Na początku czwartej kwarty Hedo Turkoglu zmniejszył prowadzenie Raptors do trzech punktów (81:84). Turek punkty zdobył z linii rzutów osobistych, co zdecydowanie było mocną stroną koszykarza w tymże spotkaniu (10/11 za 1). Było to jednak wszystko na co stać było Magików. Ich zapędy świetnie powstrzymywała trójka liderów klubu z Kanady: Bosh, Jose Calderon i Shaun Marion. Hiszpan zdobył 21 punktów zaś Marion do 17 oczek dołożył 15 zbiórek.
W Bostonie Celtics mieli nie małe problemy z powstrzymaniem Charlotte Bobcats. Koszykarze z Karoliny Północnej walczą o wejście do playff, a wygrana z lepiej klasyfikowanymi Celtami znacznie przybliżyła by im ich cel. Niestety dla Rysiów bardzo dobrze dysponowani byli Paul Pierce oraz Ray Allen, którzy razem zdobyli 54 punkty. Szczególnie ten drugi dał się poznać rywalom. Allen po podaniu od Pierca zdobył 3 punkty, które zadecydowały o wygranej Celtics. Dla Bobcats najwięcej punktów, bo 20, zaliczył Gerald Wallace. Bobcats mieli jeszcze szansę na odmienienie losów spotkania, jednak Raja Bell nie zdołał oddać celnego rzutu. - Nie zdołaliśmy udźwignąć tego ciężaru. Mogliśmy inaczej rozegrać końcówkę spotkania - zauważył Larry Brown, trener Bobcats.
W Oakland strzelnicę urządzili sobie koszykarze Golden State Warriors oraz Sacramento Kings. Obydwie ekipy rzuciły aż 284 punkty, a do wyłonienia zwycięscy potrzebna była dogrywka. Ostatecznie to Wojownicy wykazali się stalowymi nerwami i ograli Króli 143:141. Rewelacyjnie spisał się Kevin Martin z Sacramento, który do konta swojej drużyny dołożył 50 punktów, czym ustanowił rekord kariery, który dotychczas wynosił 48 oczek. W zespole gospodarzy najlepiej zagrał Monta Ellis, dla którego zdobyte 42 punkty to także najlepszy wynik w karierze.

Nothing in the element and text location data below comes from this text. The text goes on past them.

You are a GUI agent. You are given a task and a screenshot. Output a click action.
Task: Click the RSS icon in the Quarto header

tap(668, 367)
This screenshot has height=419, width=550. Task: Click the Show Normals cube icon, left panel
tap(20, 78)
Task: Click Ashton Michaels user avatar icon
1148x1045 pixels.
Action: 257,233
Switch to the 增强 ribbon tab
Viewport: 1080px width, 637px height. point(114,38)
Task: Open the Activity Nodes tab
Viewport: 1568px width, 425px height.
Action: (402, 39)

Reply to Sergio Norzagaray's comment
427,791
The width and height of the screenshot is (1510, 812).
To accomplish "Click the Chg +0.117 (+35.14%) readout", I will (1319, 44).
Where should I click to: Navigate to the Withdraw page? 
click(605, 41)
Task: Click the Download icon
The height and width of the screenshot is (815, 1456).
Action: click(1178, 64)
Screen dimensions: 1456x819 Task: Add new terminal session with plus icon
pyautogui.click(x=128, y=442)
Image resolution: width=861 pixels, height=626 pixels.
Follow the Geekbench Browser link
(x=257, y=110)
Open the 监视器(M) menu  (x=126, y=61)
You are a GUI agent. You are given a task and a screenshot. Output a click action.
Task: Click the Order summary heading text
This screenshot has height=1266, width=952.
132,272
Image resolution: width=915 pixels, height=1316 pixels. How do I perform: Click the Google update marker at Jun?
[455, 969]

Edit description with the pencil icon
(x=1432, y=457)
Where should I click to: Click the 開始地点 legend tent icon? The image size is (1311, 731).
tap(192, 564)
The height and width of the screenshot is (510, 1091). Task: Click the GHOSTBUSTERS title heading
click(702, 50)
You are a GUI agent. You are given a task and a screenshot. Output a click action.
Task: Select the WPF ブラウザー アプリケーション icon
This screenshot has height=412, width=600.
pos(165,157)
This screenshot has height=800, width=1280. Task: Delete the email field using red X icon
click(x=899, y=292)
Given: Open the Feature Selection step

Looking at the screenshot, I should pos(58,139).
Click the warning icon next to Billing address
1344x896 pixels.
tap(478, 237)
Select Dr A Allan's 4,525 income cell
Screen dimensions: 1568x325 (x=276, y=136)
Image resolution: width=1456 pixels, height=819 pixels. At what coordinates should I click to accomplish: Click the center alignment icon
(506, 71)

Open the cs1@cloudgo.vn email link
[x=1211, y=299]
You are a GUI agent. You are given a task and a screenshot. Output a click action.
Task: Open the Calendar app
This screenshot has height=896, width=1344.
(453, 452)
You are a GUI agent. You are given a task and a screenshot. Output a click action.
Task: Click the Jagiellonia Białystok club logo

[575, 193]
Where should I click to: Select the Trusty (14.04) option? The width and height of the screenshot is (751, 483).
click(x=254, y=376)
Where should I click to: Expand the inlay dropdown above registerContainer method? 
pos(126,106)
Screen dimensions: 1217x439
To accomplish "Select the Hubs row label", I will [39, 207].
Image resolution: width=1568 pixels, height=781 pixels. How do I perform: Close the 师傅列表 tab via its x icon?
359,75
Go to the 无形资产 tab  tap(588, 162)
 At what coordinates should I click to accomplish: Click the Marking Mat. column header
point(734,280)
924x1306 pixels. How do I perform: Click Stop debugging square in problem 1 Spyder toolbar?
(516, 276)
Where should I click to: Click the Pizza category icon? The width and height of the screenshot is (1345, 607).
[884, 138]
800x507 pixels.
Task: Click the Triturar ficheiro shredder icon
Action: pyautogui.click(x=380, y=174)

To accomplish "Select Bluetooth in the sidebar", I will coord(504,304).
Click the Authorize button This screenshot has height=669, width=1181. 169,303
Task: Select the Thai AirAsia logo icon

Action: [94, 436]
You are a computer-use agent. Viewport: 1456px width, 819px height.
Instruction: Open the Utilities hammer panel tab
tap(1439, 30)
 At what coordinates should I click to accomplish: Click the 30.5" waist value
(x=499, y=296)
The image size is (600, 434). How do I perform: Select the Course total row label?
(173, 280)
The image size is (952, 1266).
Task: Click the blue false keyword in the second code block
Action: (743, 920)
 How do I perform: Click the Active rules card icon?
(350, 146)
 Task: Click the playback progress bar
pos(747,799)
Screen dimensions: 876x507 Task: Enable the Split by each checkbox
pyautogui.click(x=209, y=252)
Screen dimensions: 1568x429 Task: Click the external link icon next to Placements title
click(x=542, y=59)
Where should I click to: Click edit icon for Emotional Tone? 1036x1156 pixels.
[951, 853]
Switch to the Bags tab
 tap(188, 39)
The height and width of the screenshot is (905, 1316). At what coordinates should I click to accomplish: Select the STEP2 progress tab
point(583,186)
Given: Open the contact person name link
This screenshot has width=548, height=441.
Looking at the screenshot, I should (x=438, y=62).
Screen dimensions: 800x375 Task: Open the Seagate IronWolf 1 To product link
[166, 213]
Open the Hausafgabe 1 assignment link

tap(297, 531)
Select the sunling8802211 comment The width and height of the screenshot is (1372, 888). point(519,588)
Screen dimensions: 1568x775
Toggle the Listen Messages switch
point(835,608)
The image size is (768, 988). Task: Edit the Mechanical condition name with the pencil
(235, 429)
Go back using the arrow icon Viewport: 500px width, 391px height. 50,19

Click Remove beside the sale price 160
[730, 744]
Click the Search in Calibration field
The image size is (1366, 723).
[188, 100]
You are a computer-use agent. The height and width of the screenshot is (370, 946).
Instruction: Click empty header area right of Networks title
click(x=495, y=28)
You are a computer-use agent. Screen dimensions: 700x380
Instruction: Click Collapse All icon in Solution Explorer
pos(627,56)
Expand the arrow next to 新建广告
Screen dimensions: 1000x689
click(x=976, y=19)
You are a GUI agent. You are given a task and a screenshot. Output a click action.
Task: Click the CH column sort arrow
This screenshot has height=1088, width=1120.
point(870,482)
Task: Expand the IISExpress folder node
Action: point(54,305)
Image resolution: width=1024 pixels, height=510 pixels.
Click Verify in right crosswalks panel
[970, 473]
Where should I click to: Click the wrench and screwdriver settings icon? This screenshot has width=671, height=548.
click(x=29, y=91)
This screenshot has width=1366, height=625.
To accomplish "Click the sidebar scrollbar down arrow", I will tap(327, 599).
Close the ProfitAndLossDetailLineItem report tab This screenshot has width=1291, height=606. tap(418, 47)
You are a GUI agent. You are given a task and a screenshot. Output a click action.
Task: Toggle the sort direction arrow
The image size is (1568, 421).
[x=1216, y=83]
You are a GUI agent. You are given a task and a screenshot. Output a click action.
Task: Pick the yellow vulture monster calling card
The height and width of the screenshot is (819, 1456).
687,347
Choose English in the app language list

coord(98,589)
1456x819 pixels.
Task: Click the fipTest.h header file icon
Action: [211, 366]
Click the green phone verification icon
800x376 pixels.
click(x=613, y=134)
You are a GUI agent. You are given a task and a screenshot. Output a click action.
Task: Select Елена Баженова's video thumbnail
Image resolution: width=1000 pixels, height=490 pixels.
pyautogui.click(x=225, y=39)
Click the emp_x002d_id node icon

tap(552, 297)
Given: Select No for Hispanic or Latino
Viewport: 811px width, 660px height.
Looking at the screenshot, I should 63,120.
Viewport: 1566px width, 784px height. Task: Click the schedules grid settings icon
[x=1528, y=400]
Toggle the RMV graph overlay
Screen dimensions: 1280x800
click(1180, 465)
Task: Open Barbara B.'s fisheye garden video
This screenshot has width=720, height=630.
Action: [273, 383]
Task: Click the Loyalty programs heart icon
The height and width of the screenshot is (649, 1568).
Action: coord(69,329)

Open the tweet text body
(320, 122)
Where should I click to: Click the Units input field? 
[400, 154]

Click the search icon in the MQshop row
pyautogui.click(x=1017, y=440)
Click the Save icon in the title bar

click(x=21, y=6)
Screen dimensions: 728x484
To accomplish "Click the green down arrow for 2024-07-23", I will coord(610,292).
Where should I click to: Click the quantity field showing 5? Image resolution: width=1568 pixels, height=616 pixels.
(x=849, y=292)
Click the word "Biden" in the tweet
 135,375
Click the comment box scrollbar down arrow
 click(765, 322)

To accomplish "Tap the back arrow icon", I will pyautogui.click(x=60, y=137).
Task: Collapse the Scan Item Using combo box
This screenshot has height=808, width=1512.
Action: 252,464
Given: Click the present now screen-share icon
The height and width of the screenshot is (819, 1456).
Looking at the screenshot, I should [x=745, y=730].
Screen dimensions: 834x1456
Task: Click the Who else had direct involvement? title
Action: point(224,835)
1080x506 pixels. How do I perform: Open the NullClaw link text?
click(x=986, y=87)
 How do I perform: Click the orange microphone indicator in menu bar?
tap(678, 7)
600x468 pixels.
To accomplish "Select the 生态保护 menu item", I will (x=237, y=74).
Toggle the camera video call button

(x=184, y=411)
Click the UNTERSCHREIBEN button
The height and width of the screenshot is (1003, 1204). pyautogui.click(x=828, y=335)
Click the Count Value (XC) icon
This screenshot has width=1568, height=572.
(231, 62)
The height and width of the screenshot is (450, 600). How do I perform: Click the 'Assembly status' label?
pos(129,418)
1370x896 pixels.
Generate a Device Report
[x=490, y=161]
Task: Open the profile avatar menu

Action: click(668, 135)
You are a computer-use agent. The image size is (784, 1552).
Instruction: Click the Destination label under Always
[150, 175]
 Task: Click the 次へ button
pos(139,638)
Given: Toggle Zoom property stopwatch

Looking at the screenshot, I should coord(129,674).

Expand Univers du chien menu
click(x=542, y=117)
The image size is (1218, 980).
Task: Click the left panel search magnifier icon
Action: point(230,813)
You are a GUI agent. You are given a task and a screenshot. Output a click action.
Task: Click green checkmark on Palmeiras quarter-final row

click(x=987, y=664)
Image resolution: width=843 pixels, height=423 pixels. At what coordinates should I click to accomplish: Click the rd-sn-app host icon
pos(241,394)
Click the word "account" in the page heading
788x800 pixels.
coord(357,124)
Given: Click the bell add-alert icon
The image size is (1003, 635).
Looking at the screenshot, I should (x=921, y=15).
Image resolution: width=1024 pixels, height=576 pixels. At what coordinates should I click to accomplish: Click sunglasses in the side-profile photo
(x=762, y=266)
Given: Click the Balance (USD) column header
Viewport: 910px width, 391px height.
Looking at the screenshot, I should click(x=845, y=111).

Orlando Magic - Toronto Raptors 95:99
(D. Howard 30, H. Turkoglu 19, R. Lewis 18, M. Gortat 2 - C. Bosh 24 (12zb), J. Calderon 21, S. Marion 17 (15zb))
Boston Celtics - Charlotte Bobcats 111:109
(P. Pierce 32, R. Allen 22, R. Rondo 21 – D. Wallace 20 (10zb), B. Diaw 17, R. Felton 14 (12as))
New Jersey Nets - Detroit Pistons 111:98
(K. Dooling 23, D. Harris 19 (11as), B. Lopez 19 – R. Hamilton 29, R. Stuckey 16, T. Prince 16, W. Herrmann 16)
Memphis Grizzlies - Washington Wizards 112:107
(R. Gay 25, M. Conley 22, M. Gasol 18, O. Mayo 18 – C. Butler 31, A. Jamison 28 (10zb), N. Young 16)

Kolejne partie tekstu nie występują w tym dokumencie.